● Prompt
Exactly reproduce each of the entries shown below.

● Records excerpted from a collection

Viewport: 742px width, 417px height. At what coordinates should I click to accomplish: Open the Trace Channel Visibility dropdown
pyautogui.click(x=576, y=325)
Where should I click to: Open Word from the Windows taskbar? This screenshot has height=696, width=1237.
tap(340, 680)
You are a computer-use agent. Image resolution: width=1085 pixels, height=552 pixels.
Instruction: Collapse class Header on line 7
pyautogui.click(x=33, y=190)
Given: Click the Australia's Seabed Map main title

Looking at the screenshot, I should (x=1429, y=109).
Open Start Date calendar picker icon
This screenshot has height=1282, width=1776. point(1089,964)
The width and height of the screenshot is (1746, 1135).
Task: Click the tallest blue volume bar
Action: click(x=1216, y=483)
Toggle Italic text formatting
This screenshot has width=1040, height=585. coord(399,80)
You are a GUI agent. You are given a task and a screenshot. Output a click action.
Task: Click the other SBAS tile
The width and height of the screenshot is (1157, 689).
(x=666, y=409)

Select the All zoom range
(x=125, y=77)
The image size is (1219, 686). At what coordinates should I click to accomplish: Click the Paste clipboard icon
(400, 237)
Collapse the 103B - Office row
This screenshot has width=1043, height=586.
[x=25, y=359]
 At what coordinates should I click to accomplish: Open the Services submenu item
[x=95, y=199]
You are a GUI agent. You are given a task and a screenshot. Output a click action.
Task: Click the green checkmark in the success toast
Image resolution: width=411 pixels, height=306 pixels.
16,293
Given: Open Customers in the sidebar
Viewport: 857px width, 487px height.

● Exercise result
Viewport: 742px width, 417px height. At what coordinates should I click to accomplish: Open the Trace Channel Visibility dropdown
pyautogui.click(x=576, y=325)
Where should I click to: Open Word from the Windows taskbar? This screenshot has height=696, width=1237.
tap(340, 680)
You are a computer-use agent. Image resolution: width=1085 pixels, height=552 pixels.
Instruction: Collapse class Header on line 7
pyautogui.click(x=33, y=190)
Given: Click the Australia's Seabed Map main title

Looking at the screenshot, I should (x=1429, y=109).
Open Start Date calendar picker icon
This screenshot has height=1282, width=1776. point(1089,964)
The width and height of the screenshot is (1746, 1135).
Task: Click the tallest blue volume bar
Action: click(x=1216, y=483)
Toggle Italic text formatting
This screenshot has width=1040, height=585. coord(399,80)
You are a GUI agent. You are given a task and a screenshot. Output a click action.
Task: Click the other SBAS tile
The width and height of the screenshot is (1157, 689).
(x=666, y=409)

Select the All zoom range
(x=125, y=77)
The image size is (1219, 686). At what coordinates should I click to accomplish: Click the Paste clipboard icon
(400, 237)
Collapse the 103B - Office row
This screenshot has width=1043, height=586.
[x=25, y=359]
 At what coordinates should I click to accomplish: Open the Services submenu item
[x=95, y=199]
You are a GUI agent. You are given a task and a screenshot. Output a click action.
Task: Click the green checkmark in the success toast
Image resolution: width=411 pixels, height=306 pixels.
16,293
Given: Open Customers in the sidebar
Viewport: 857px width, 487px height.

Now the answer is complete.